» Document extract:

%%

Local golf pro runs high above the stress
Tuesday , August 12, 2014 - 9:47 PM
Todd Brenkman watches his office like a hawk … literally.
From high above Ogden City’s golf courses – El Monte and Mt. Ogden – the PGA professional often makes sure he stops to admire the view as he runs the mountain trails. He does so not to spy or even necessarily to connect with the out of doors, but rather as a form of stress management.
While he admits he’s got a job many of us would love to have, it’s certainly not immune from pressure. Add to that the personal ebbs and flows we all face and, well, even a dream life can find the rough on occasion.
And so Brenkman runs away from it.
He runs above it.
He looks down on it.
And loves it.
“To deal with challenging times and things that come on I kind of looked for a little way to escape,” he said Tuesday morning, sitting behind the desk in his Mt. Ogden office.
Some 60 to 70 pounds lighter than he was a few years ago, Brenkman is as fit as he has been in a long time. And he’s happier too. Stresses come, of course, but he deals with them differently these days.
He still spends time with his family and, yes, he still gets out and golfs, no doubt making shots the rest of us envy. But he also carves out time for long therapeutic runs on trails high above the courses he oversees.
Brenkman’s Facebook friends have seen the posts, happily displaying cell phone pics from way, way above the city.
A recent offering showed a breathtaking view of El Monte’s quaint nine-hole track reading, “Nice view of the office below.”

%%

» Data listing:
%%

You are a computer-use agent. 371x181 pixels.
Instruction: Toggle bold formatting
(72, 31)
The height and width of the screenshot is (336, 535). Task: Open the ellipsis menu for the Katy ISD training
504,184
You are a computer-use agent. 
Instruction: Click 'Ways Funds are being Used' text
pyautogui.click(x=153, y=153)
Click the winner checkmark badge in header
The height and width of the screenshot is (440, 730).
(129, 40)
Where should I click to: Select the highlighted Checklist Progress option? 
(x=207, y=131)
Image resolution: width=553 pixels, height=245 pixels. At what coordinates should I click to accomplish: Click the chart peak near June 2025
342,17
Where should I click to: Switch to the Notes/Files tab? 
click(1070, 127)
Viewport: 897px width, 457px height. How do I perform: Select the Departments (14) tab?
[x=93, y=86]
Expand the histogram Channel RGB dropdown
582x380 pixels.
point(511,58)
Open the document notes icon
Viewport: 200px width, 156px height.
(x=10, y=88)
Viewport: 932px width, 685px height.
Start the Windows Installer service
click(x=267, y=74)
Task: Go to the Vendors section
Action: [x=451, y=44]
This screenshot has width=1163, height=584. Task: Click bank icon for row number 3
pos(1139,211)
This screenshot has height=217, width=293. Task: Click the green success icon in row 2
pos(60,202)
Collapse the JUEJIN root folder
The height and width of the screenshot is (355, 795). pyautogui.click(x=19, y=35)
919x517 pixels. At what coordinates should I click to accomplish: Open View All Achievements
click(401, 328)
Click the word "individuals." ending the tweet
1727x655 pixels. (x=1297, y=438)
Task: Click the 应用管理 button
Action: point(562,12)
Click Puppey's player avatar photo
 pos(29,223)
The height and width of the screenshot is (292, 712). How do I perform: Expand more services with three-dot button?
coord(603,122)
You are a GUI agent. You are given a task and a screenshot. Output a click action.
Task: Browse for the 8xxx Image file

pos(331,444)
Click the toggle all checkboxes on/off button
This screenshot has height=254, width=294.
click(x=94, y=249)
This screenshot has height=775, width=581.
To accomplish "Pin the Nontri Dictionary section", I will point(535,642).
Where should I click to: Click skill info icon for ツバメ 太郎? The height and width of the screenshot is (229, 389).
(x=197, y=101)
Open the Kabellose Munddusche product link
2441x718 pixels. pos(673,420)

%%

» Exercise tasks:
**a)** Answer these from the article about the golf pro who runs mountain trails:
(i) Which two Ogden City golf courses does he see from the trails?
(ii) About how many pounds lighter is he than a few years ago?
(iii) What caption went with his photo of El Monte's nine-hole course?
**b)** Carry on the article about Todd Brenkman's trail running from its final sentence, in the same newspaper style.
The records come from a separate source and have no connection to the article.

» Responses to the tasks:
**a)**
(i) El Monte and Mt. Ogden
(ii) Some 60 to 70 pounds
(iii) "Nice view of the office below."

**b)**
Another, posted on the 4th of July reads: “Perfect time and temperature for a long trail run … if you’re a nut job.”
If making life better by becoming physically, mentally and emotionally fit makes a person a nut job, then yes, Brenkman’s certifiable.
We should all be so crazy.
Naturally, the Ogden native downplays his story. He isn’t interested in making any of this about him. When pressed for a few particulars of his fitness program, he responds humbly.
“You know, it’s nothing major. It’s four-to-five miles a day maybe six days a week,” he said. “Just something to keep you entertained. It’s just been something I recently took on to deal with some challenging times and to deal with the stresses of daily life. It’s a nice little escape for an hour.”
“It’s totally beginner stuff,” he added. “To me, it’s more fun than being in the gym.”
As he runs the trails and looks down on his “office,” Brenkman sees a couple of really nice looking golf courses. El Monte and Mt. Ogden have gone through some interesting changes recently.
Thanks in large part to superintendent Jeff McFarland and assistant superintendent Matt Bain, Mt. Ogden is more playable than ever; it’s more open and more friendly to run-of-the-mill hackers like yours truly.
El Monte still has the same classic feel, which is to say it pays tribute to its rich history. But it’s neater, greener and clearer. The driving range is downright snazzy, the cart paths between Nos. 4 and 5 are paved and clean. In addition, the pond between holes No. 1 and 9 is being renovated.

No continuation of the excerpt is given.